Can you continue the TensorFlow discriminator code walkthrough from the point where it stops?

● SOURCE DOCUMENT:
►

In this implementation the discriminative model uses following layers: 
1.   embedding layer
2.   convolution layer
3.   max-pooling layer
4.   softmax layer

In [0]:
tf.reset_default_graph()

class Discriminator:
  def __init__(self, vocab_size, seq_length, emb_size, filter_sizes, num_classes, num_filters):
    self.vocab_size = vocab_size
    self.emb_size = emb_size
    self.seq_length = seq_length
    self.filter_sizes = filter_sizes
    self.num_classes = num_classes
    self.num_filters = num_filters

    self.X_input = tf.placeholder(tf.int32, shape=[None, self.seq_length], name='X_input')
    self.y_input = tf.placeholder(tf.float32, shape=[None, self.num_classes], name='y_input')
    self.dropout_keep_prob = tf.placeholder(tf.float32, name='dropout_keep_prob')
    
    # Keeping track of l2 regularization loss (optional)
    self.l2_reg_lambda = 0.0
    self.l2_loss = tf.constant(0.0)

  def build_model(self):
    self.embedding_layer = self.build_embedding_layer()
    self.convolution_maxpool_layer = self.build_convolution_maxpool_layer()
    self.scores, self.predictions = self.build_softmax_layer()
    
    self.calc_mean_cross_entropy_loss()
    self.calc_accuracy_and_cost()
        
  def build_embedding_layer(self):
    with tf.device('gpu:0'), tf.name_scope('embedding_layer'):
      W_emb = tf.Variable(
          initial_value=tf.random_uniform([self.vocab_size, self.emb_size], -1.0, 1.0), 
          name='W'
      )
      emb_chars = tf.nn.embedding_lookup(W_emb, self.X_input)
      self.emb_chars_expand = tf.expand_dims(emb_chars, -1)
    
  def build_convolution_maxpool_layer(self):
    pooled_outputs = []
    for filter_size in self.filter_sizes:
      with tf.name_scope('conv-maxpool-%s' % filter_size):
        # Convolution Layer
        filter_shape = [filter_size, self.emb_size, 1, self.num_filters]
        W_filters = tf.Variable(tf.truncated_normal(filter_shape, stddev=0.1), name='W')
        b = tf.Variable(tf.constant(0.1, shape=[self.num_filters]), name='b')
        conv = tf.nn.conv2d(
            input=self.emb_chars_expand,
            filter=W_filters,
            strides=[1,1,1,1],
            padding='VALID',
            name='conv'
        )

◄

● Items stored from a collection:

►

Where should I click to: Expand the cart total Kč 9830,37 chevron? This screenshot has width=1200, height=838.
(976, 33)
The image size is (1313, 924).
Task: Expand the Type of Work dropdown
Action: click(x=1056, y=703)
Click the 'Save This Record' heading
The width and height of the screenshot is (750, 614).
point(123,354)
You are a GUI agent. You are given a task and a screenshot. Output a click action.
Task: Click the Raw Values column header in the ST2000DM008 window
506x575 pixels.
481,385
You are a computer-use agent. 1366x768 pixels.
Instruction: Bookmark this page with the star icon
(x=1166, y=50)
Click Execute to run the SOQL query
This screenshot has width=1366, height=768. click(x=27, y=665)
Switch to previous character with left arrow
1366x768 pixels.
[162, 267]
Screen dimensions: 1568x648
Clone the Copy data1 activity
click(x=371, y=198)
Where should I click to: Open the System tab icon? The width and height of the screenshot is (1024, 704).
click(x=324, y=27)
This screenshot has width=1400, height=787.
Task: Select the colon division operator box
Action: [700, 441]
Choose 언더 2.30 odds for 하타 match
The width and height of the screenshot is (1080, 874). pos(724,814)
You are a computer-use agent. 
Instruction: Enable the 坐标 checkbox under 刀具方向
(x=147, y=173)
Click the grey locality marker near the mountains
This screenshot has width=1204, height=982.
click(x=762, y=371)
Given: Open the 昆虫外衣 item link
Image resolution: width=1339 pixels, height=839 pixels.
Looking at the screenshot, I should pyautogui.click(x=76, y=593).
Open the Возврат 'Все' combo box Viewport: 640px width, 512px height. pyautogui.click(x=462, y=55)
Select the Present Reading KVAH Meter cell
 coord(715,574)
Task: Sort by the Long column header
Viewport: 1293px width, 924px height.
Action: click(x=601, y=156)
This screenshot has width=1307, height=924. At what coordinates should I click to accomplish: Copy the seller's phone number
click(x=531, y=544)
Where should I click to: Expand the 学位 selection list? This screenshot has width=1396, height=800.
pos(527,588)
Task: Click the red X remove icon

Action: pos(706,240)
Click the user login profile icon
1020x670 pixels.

◄

● RESULT OF THE EXERCISE:
        # Apply non-linearity - activation function
        activation = tf.nn.relu(tf.nn.bias_add(conv, b), name='relu')
        # Maxpooling over outputs
        max_pooling = tf.nn.max_pool(
            value=activation,
            ksize=[1, self.seq_length-filter_size+1, 1, 1],
            strides=[1,1,1,1],
            padding='VALID',
            name='max_pooling'
        )
        pooled_outputs.append(max_pooling)
              
    self.num_filter_total = self.num_filters * len(self.filter_sizes)
    h_pool = tf.concat(pooled_outputs, axis=3)
    return tf.reshape(h_pool, [-1, self.num_filter_total])
        
  def build_softmax_layer(self): 
    with tf.name_scope('highway'):
      self.h_highway = self.highway(
          self.convolution_maxpool_layer, self.convolution_maxpool_layer.get_shape()[1], 1, 0
      )

    with tf.name_scope('dropout'):
      self.h_drop = tf.nn.dropout(self.h_highway, self.dropout_keep_prob)
      
    with tf.name_scope('softmax_output'):
      W_softmax = tf.Variable(
          tf.truncated_normal(
              [self.num_filter_total, self.num_classes], 
              stddev=0.1
          ), name='W_softmax'
      )
      b_softmax = tf.Variable(tf.constant(0.1, shape=[self.num_classes]), name='b_softmax')
            
      self.l2_loss += tf.nn.l2_loss(W_softmax)
      self.l2_loss += tf.nn.l2_loss(b_softmax)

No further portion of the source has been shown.